◆ Requirements
Please transcribe every one of the entries below exactly, line by line, without changing anything.

◆ Given records

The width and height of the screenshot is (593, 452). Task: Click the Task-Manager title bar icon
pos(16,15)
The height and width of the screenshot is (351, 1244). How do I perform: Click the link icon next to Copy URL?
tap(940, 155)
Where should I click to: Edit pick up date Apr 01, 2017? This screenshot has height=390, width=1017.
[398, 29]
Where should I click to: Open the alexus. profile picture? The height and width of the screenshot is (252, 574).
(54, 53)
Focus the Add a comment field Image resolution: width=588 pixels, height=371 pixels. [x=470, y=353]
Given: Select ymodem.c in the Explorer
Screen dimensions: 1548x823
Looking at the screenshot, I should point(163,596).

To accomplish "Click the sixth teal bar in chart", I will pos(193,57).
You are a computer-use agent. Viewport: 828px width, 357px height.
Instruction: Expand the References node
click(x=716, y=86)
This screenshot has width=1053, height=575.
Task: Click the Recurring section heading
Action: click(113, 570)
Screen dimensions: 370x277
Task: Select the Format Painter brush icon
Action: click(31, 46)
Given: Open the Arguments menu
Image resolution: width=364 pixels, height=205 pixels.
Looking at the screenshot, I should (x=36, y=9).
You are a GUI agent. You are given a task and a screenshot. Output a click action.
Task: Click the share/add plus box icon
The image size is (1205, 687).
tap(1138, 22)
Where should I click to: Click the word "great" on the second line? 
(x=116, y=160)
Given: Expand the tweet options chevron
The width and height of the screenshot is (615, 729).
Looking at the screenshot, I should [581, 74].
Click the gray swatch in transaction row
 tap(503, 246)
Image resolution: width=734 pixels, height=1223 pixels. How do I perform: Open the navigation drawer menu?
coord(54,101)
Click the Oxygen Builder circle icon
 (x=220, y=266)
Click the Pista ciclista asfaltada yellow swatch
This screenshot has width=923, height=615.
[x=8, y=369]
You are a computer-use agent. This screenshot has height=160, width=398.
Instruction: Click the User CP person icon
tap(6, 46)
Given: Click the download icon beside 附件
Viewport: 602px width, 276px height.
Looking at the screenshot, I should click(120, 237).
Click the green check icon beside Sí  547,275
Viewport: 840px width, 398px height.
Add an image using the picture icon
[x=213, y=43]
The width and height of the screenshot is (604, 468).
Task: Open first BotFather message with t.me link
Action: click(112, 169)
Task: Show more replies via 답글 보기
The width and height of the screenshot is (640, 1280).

◆ Answer to the problem
The width and height of the screenshot is (593, 452). Task: Click the Task-Manager title bar icon
pos(16,15)
The height and width of the screenshot is (351, 1244). How do I perform: Click the link icon next to Copy URL?
tap(940, 155)
Where should I click to: Edit pick up date Apr 01, 2017? This screenshot has height=390, width=1017.
[398, 29]
Where should I click to: Open the alexus. profile picture? The height and width of the screenshot is (252, 574).
(54, 53)
Focus the Add a comment field Image resolution: width=588 pixels, height=371 pixels. [x=470, y=353]
Given: Select ymodem.c in the Explorer
Screen dimensions: 1548x823
Looking at the screenshot, I should point(163,596).

To accomplish "Click the sixth teal bar in chart", I will pos(193,57).
You are a computer-use agent. Viewport: 828px width, 357px height.
Instruction: Expand the References node
click(x=716, y=86)
This screenshot has width=1053, height=575.
Task: Click the Recurring section heading
Action: click(113, 570)
Screen dimensions: 370x277
Task: Select the Format Painter brush icon
Action: click(31, 46)
Given: Open the Arguments menu
Image resolution: width=364 pixels, height=205 pixels.
Looking at the screenshot, I should (x=36, y=9).
You are a GUI agent. You are given a task and a screenshot. Output a click action.
Task: Click the share/add plus box icon
The image size is (1205, 687).
tap(1138, 22)
Where should I click to: Click the word "great" on the second line? 
(x=116, y=160)
Given: Expand the tweet options chevron
The width and height of the screenshot is (615, 729).
Looking at the screenshot, I should [581, 74].
Click the gray swatch in transaction row
 tap(503, 246)
Image resolution: width=734 pixels, height=1223 pixels. How do I perform: Open the navigation drawer menu?
coord(54,101)
Click the Oxygen Builder circle icon
 (x=220, y=266)
Click the Pista ciclista asfaltada yellow swatch
This screenshot has width=923, height=615.
[x=8, y=369]
You are a computer-use agent. This screenshot has height=160, width=398.
Instruction: Click the User CP person icon
tap(6, 46)
Given: Click the download icon beside 附件
Viewport: 602px width, 276px height.
Looking at the screenshot, I should click(120, 237).
Click the green check icon beside Sí  547,275
Viewport: 840px width, 398px height.
Add an image using the picture icon
[x=213, y=43]
The width and height of the screenshot is (604, 468).
Task: Open first BotFather message with t.me link
Action: click(112, 169)
Task: Show more replies via 답글 보기
The width and height of the screenshot is (640, 1280).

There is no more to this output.